Капитан Невельской
Шрифт:
«Как он помолодел и похорошел! Каким красавцем выглядит! — подумал Муравьев. — Кажется, ничего не подозревает…»
Невельской остановился в этой же гостинице. Он успел переодеться. На нем новый мундир с иголочки. Он еще ничего не знал, что делается в Петербурге.
Щеки его румяны, пышут здоровьем, сам крепкий, рука твердая. «На Амуре так расцвел или это его морозом разрумянило?»
Губернатор рассмотрел карты и рапорт, сказал, что все готово к комитету, но что поднялась буря, какой еще не бывало.
Взгляд капитана не дрогнул, выражение лица его, счастливое и сильное, не изменилось.
То, о чем он думал по дороге и к чему он приготовился,
Муравьев был поражен его выдержкой.
«Он железный или бесчувственный человек! Или же безумный». После всего, что сделал Невельской на Амуре, после ужасного потрясения в Иркутске он не только не поник, но еще и сиял. «Может ли человек быть доволен в таком положении? Неужели он так надеется на меня? Этого не может быть».
Перед приездом Муравьева все бумаги, присланные им, рапорт Невельского и представление на высочайшее имя царь прочел, был разгневан поступком Невельского и велел все рассмотреть в комитете министров. Это дало повод слухам, что офицер, посланный Муравьевым, разжалован. Но ему и в самом деле грозило разжалование.
— Геннадий Иванович, опасность от иностранцев — вот наш козырь! Сгущайте краски! Вы правы, они только этого боятся. Составляйте новый рапорт, да так, чтобы припугнуть их. Смелей, Геннадий Иванович!
Вошел Миша. Он уже давно в Петербурге и на днях собирается к родным в Москву.
В день заседания гиляцкого комитета Невельской оставался в гостинице. Губернатор в Петербурге, и присутствие капитана на этот раз в комитете не потребовалось. Но его могли пригласить в любой час…
Это было время, когда постарел царь и постарели его несменяемые министры. Правительство состояло из уже дряхлых и жестоких, но молодившихся людей. Эти старцы были своеобразным символом слабевшего, но жестокого николаевского режима. Они не хотели уходить из политической жизни, как бы не желая верить, что они старики. Они глушили и уничтожали все молодое во всех порах жизни.
Но Муравьев не испугался. Он знал этих людей и, хотя пользовался их покровительством, знал и то, что есть другие люди, которые могут стать на их место. За годы жизни в Сибири он привык к самостоятельности. Он почувствовал свою силу, умение действовать и держался тут как равный с равными.
— Экспедиция, посланная на Амур, — говорил он на комитете, — доказала нам, что там нет никого, кроме гиляков! Офицер, отправленный мной, основал там, согласно высочайшему повелению, пост в заливе Счастья. Обстоятельства были таковы, что он вошел в реку и там поставил пост, который мы можем снять или оставить. Но он должен был так поступить, так как английские описные суда подошли к устью… Из этих же причин он оставил объявления иностранцам о принадлежности края России! Прошло полгода. Если бы земля там была нерусская, так были бы протесты. Но их нет. Капитан привез с собой на судне гиляков, которые объявили в Аяне, что они независимы, никогда не платили дани маньчжурам. Они желают, чтобы русские жили у них. Их просьба записана в присутствии губернатора Камчатской области контр-адмирала Завойко, и подлинность ее подтверждена также присутствовавшим в это время в Аяне преосвященным Иннокентием,
— Эти свидетели из гиляков, на которых вы ссылаетесь, — сказал с места тучный Сенявин, вскидывая густые черные брови, — так же не заслуживают доверия, как и сам Невельской.

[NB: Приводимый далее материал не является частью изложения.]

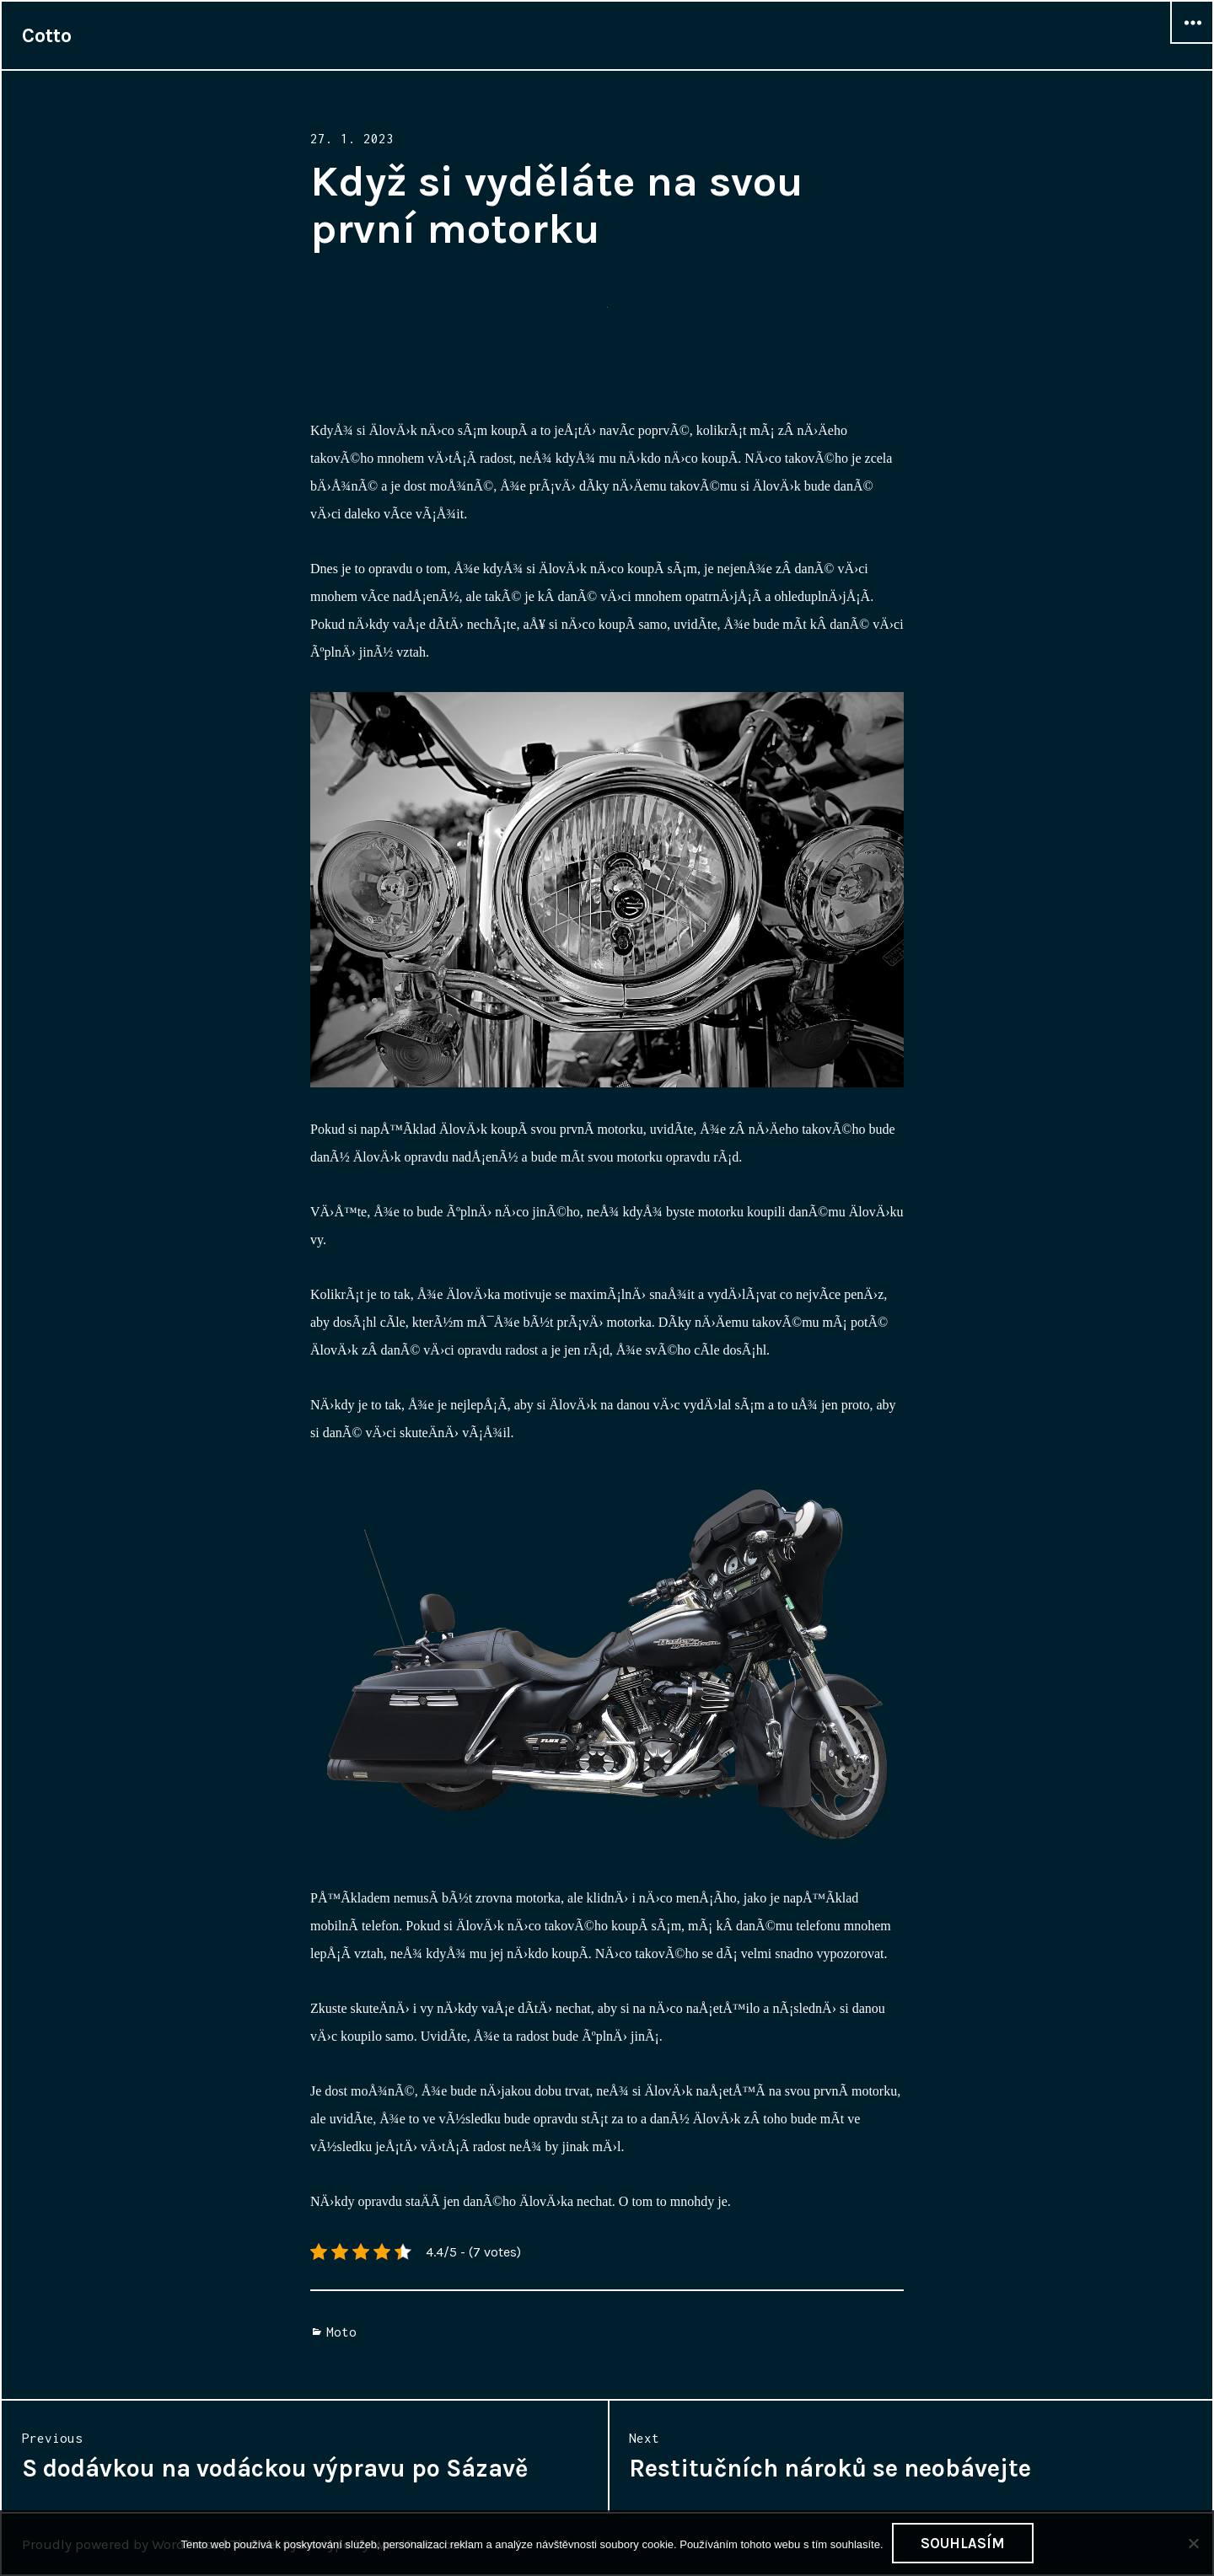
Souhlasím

— Это все дело ваших рук! — раздраженно заговорил министр финансов Вронченко. — Да как это подчиненный вам офицер смел оставить такое объявление самовольно! Вы и должны ответить за его действия.
— Его действия согласны с моими намерениями! — спокойно ответил Муравьев. Он объявил, что все действия Невельской совершил с его ведома. Он шел на риск, инстинктом угадывая, что это вернейший ход.
— Вы памятник себе хотите воздвигнуть! — грубо крикнул Муравьеву военный министр граф Чернышев.
Тут Муравьев вспыхнул…
— А этого офицерика, господа… — заговорил Вронченко.
— Разжаловать! — поджимая губы, вымолвил Берг, глядя вдаль черными колючими глазами, в которых было опьянение собственным величием.
— Разжаловать! Разжаловать! — раздались голоса.
— Под красную шапку!
— За такие поступки мало разжаловать, — заговорил Сенявин.
— Рас-стрелять! — резко отчеканил Чернышев.
— Господа… — пробовал возражать Меншиков.
— Разжаловать! Разжаловать! — глядя на Меншикова и кивая головой в знак согласия, перебил Нессельроде голосом, в котором чувствовалась любезность к Меншикову и смертельный холод к судьбе офицера.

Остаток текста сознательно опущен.